Exercise aim
Among the entries that follow, the required portion opens with the line containing "Task: Open the Нужна помощь? link" and closes with the line containing "You are a computer-use agent. 1184x759". Give that portion again exactly, and nothing else.

--- Information provided ---

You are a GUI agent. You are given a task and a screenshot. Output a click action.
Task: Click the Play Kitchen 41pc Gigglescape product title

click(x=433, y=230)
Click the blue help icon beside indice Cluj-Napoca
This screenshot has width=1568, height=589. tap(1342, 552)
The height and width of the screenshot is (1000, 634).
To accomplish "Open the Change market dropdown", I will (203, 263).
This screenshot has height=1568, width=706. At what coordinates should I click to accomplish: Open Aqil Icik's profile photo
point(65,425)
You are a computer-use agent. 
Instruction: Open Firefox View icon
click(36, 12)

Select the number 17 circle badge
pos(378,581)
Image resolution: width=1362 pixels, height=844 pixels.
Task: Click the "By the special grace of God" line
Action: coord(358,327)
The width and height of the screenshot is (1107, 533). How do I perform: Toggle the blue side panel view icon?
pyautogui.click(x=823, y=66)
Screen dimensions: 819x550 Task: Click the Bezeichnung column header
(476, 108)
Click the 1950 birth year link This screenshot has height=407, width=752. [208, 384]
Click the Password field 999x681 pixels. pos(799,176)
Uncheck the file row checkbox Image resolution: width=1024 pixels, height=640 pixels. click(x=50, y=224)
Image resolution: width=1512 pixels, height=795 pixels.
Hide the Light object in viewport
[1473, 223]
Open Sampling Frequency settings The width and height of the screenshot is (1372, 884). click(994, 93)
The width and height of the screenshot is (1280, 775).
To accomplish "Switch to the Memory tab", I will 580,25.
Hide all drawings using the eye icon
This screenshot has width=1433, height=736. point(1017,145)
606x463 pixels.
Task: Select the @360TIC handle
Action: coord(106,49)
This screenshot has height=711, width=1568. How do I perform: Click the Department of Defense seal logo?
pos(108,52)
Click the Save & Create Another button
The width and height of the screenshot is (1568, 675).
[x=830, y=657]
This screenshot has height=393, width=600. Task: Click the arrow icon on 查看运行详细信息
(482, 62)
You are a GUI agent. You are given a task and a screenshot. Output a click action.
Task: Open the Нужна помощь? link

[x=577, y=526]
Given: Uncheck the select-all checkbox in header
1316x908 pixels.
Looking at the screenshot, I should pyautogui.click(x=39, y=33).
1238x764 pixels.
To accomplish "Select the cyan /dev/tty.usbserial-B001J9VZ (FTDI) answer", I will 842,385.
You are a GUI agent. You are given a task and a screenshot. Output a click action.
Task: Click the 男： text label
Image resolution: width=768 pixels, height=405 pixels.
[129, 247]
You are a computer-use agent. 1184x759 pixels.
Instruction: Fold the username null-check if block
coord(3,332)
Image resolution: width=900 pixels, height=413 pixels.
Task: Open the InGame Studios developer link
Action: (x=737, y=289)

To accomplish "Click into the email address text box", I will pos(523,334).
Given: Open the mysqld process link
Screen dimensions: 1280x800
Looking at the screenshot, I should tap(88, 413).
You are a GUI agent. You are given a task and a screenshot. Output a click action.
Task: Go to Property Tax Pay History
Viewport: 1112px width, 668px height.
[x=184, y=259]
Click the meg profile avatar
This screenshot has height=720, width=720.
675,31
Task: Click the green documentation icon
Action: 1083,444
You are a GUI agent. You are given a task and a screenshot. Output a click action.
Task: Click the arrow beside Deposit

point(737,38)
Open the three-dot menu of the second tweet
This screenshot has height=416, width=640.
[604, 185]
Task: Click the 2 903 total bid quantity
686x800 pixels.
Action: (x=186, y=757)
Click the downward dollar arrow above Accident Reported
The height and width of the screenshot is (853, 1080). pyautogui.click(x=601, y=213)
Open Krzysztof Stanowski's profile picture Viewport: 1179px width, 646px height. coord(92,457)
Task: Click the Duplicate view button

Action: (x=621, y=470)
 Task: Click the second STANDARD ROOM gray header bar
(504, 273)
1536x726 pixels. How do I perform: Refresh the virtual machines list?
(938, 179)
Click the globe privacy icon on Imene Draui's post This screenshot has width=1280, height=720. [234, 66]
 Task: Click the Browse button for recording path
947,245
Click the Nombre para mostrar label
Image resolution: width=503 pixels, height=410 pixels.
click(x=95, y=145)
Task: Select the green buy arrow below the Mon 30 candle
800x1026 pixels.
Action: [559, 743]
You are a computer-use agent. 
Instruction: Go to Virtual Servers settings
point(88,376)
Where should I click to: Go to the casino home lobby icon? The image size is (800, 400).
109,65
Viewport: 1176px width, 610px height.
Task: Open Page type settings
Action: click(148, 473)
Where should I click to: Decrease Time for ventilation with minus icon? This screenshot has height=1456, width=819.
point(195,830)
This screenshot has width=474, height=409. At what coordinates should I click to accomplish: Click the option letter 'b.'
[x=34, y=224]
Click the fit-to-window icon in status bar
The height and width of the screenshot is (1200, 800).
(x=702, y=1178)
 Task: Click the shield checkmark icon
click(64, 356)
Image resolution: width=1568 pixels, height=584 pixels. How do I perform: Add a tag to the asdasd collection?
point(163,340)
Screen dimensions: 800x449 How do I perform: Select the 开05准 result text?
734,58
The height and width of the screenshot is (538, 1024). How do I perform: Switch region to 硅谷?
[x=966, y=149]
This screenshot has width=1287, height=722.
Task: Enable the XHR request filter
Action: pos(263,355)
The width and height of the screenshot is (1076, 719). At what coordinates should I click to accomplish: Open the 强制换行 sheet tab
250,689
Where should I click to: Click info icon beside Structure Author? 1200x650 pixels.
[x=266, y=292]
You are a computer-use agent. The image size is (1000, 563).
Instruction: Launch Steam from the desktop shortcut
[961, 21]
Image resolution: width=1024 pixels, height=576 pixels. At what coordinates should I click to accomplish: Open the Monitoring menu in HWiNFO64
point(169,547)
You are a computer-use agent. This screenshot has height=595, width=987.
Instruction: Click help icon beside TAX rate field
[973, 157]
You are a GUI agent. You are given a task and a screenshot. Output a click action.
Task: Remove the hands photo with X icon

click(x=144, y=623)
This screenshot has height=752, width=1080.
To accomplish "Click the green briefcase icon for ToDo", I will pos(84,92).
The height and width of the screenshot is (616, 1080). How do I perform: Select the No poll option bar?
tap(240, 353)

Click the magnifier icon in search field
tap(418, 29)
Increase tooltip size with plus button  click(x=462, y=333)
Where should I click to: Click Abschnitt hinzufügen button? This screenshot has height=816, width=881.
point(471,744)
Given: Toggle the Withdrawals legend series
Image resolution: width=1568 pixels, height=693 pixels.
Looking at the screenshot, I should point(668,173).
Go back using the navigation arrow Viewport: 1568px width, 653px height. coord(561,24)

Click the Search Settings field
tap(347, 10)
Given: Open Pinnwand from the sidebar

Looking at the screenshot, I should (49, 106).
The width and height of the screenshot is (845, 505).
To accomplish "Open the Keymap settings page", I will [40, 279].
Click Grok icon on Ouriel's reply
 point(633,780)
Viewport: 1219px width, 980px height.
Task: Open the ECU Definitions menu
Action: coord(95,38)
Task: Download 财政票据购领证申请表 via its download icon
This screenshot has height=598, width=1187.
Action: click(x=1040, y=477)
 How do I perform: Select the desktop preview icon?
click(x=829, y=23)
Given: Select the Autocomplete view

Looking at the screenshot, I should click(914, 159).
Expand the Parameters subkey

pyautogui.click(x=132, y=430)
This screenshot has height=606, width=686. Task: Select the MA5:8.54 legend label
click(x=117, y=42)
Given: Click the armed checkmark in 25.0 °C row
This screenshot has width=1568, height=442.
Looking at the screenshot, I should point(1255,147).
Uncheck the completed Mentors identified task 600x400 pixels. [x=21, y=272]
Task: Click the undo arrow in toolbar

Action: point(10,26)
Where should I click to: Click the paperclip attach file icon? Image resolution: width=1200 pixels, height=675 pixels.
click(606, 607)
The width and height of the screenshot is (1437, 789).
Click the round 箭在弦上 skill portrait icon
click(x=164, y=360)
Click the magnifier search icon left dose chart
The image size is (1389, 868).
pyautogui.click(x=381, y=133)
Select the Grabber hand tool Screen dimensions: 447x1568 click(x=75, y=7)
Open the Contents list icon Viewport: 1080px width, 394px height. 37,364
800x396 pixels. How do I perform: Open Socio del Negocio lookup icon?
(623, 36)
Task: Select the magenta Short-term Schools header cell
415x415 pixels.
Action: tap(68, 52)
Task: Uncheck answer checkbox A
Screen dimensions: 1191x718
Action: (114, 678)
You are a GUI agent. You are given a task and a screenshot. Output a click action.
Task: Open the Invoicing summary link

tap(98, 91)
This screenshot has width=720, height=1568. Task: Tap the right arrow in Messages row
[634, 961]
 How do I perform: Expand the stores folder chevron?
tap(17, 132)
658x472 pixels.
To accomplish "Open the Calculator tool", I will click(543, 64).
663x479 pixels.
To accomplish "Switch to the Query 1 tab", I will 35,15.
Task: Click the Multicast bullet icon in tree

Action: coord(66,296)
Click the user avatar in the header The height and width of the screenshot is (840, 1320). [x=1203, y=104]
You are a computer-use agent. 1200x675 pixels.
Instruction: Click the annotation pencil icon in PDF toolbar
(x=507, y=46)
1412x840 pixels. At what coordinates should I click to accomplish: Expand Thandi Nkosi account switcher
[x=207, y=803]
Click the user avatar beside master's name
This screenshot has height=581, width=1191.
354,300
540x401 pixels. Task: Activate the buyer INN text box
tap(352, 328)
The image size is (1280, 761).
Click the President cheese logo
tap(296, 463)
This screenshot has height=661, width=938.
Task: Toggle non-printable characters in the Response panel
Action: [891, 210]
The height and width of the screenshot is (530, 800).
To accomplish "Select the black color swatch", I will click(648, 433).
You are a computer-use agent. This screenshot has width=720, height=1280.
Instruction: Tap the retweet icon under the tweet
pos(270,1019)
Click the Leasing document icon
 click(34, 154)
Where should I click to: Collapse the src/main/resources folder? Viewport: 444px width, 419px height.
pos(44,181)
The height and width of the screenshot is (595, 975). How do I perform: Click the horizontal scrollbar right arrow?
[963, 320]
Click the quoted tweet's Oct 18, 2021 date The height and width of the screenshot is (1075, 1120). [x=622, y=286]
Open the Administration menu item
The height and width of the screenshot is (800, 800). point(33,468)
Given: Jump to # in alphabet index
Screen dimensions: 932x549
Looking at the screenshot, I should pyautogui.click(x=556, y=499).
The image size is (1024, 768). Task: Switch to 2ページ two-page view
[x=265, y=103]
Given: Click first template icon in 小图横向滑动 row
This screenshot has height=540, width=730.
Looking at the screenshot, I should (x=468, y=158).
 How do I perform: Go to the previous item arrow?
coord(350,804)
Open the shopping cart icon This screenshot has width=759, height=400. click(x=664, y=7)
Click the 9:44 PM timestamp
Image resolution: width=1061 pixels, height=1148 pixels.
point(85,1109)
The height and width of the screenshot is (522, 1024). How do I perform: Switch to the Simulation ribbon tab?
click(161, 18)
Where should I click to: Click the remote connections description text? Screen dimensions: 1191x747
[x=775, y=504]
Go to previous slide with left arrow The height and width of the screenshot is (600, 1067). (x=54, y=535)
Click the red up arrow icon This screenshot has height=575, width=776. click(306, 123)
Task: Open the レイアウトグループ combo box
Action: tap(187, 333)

---

Response area
Task: Open the Нужна помощь? link

[x=577, y=526]
Given: Uncheck the select-all checkbox in header
1316x908 pixels.
Looking at the screenshot, I should pyautogui.click(x=39, y=33).
1238x764 pixels.
To accomplish "Select the cyan /dev/tty.usbserial-B001J9VZ (FTDI) answer", I will 842,385.
You are a GUI agent. You are given a task and a screenshot. Output a click action.
Task: Click the 男： text label
Image resolution: width=768 pixels, height=405 pixels.
[129, 247]
You are a computer-use agent. 1184x759 pixels.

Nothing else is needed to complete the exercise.